Talk about the goals and plans you can agree on -- whether it's a desire to buy a home, to pay for your child's college education or to retire with a certain lifestyle. These goals inform whether you will be comfortable with more risky money management and investment choices or whether you need to stick with conservative fixed-income investments.
"The couple needs to start thinking about what their dreams are for their marriage," says Gail Liberman, co-author of "Love, Marriage and Money" with husband Alan Lavine. "This actually can be a very intimate achievement."
It helps to meet regularly -- monthly or quarterly -- to discuss your household finances and progress toward money management and investment goals. "A lot of times, people don't talk about it before marriage, and they don't talk about it during marriage until a crisis comes up," says Jonathan Rich, author of "The Couple's Guide to Love and Money."
Swear off secrets
As tempting as it may be for a saver to keep an emergency fund hidden from his or her spouse, these kinds of secrets can be toxic to a marriage, Mellan says. "You know you have a problem if you start having secrets from one another, can't communicate safely, or most of your communications are negative rather than positive," she says.

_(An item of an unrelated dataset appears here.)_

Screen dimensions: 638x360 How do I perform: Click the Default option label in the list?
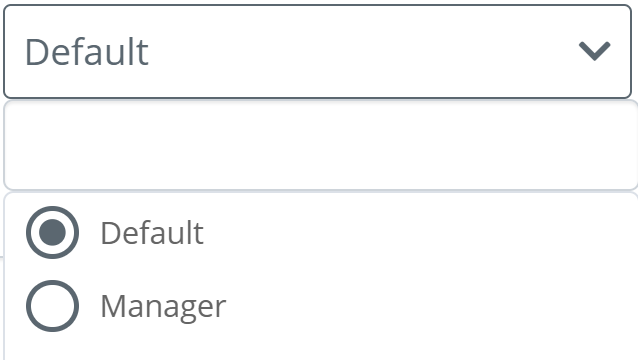pyautogui.click(x=152, y=233)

Whether it's a secret investment in your brother's real estate venture or bags from a shopping spree that you hide from your spouse, you're starting down separate paths when you should be on the same road together. "People start hiding money because they don't want to be accountable," Rich says.
Figure out why you're keeping secrets, and work out your differences openly. You may need to compromise if one partner simply can't live with ambitious savings goals or swings in the stock market. On especially entrenched issues, you might consider a few sessions with a marriage therapist who specializes in money issues.
Prepare for inevitable setbacks
Having a unified money management and investment plan is just the first step. Everyone who's followed the market's gyrations should understand that you must periodically revisit your plan.
Be prepared for changes in your personal circumstances or the market that may force you to tweak your plan or perhaps revise it wholesale. Maybe a layoff forces you to pare your monthly 401(k) contributions, or a windfall bonus allows you to expand your portfolio or savings.
"If we have hard economic times, just like in business, you have to make adjustments. You may have to cut back," says Gordon Tudor, a financial planner in San Diego.
As long as you're on the same page and understand each other's perspective, you can work out a money management and investment plan -- together.